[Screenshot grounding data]
************

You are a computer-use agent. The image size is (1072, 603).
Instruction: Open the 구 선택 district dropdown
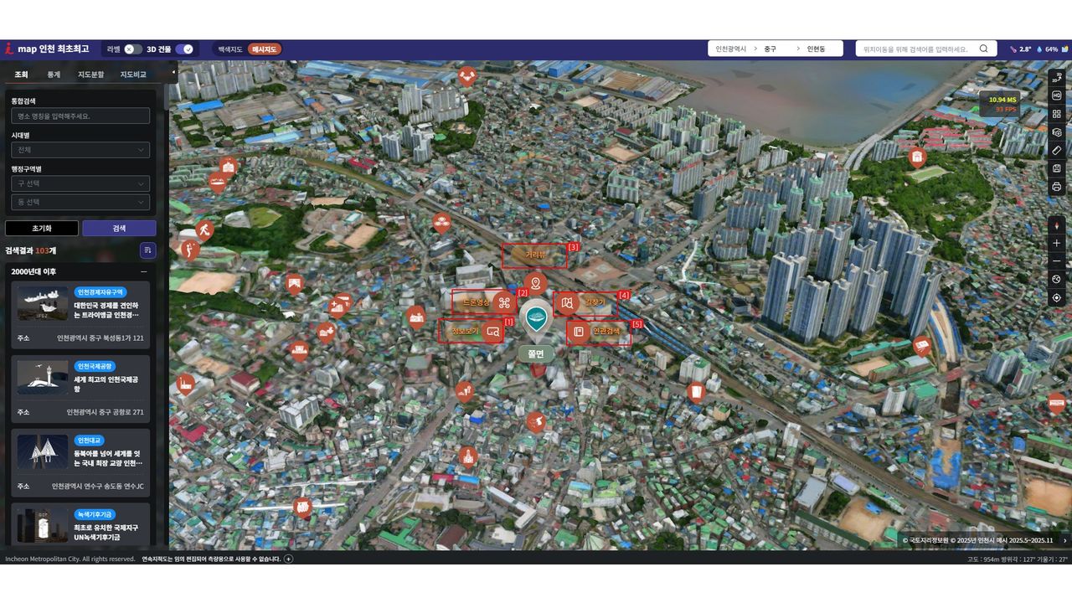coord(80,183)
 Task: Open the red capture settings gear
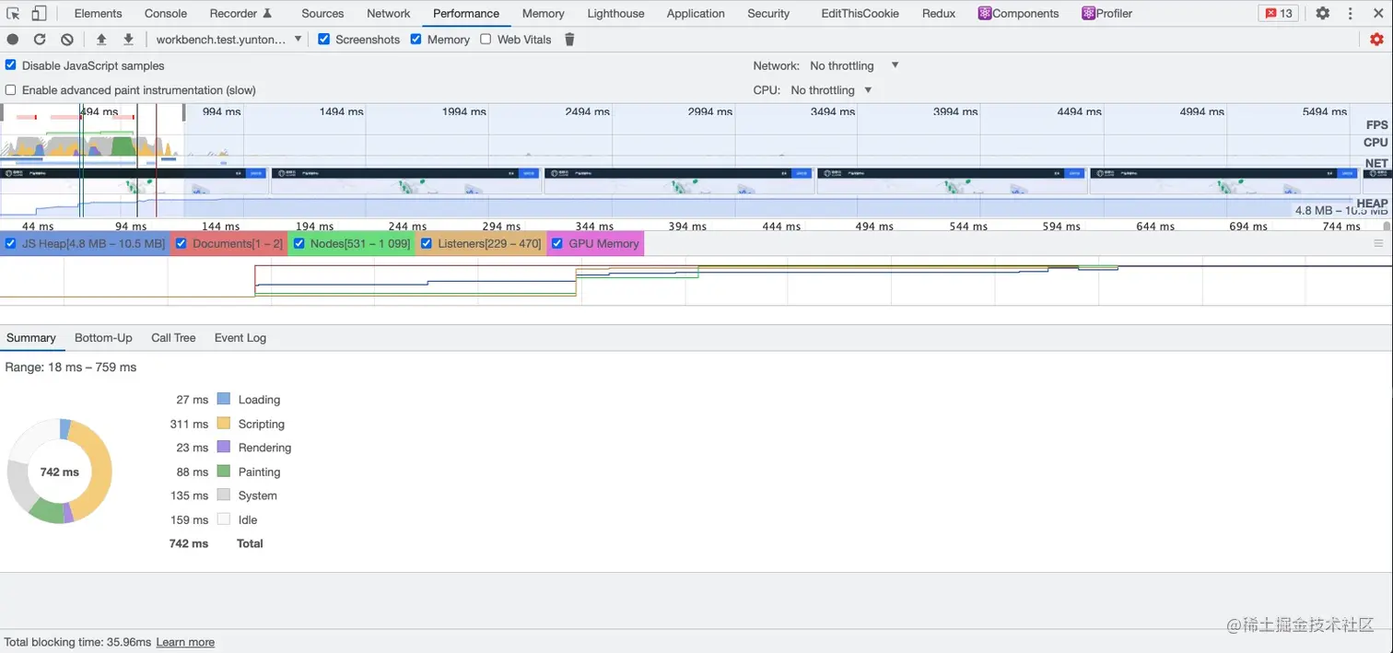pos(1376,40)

************

### About this task
A faithful copy of the entries above is needed, one that contains no images.

### Answer section
You are a computer-use agent. The image size is (1072, 603).
Instruction: Open the 구 선택 district dropdown
coord(80,183)
 Task: Open the red capture settings gear
pos(1376,40)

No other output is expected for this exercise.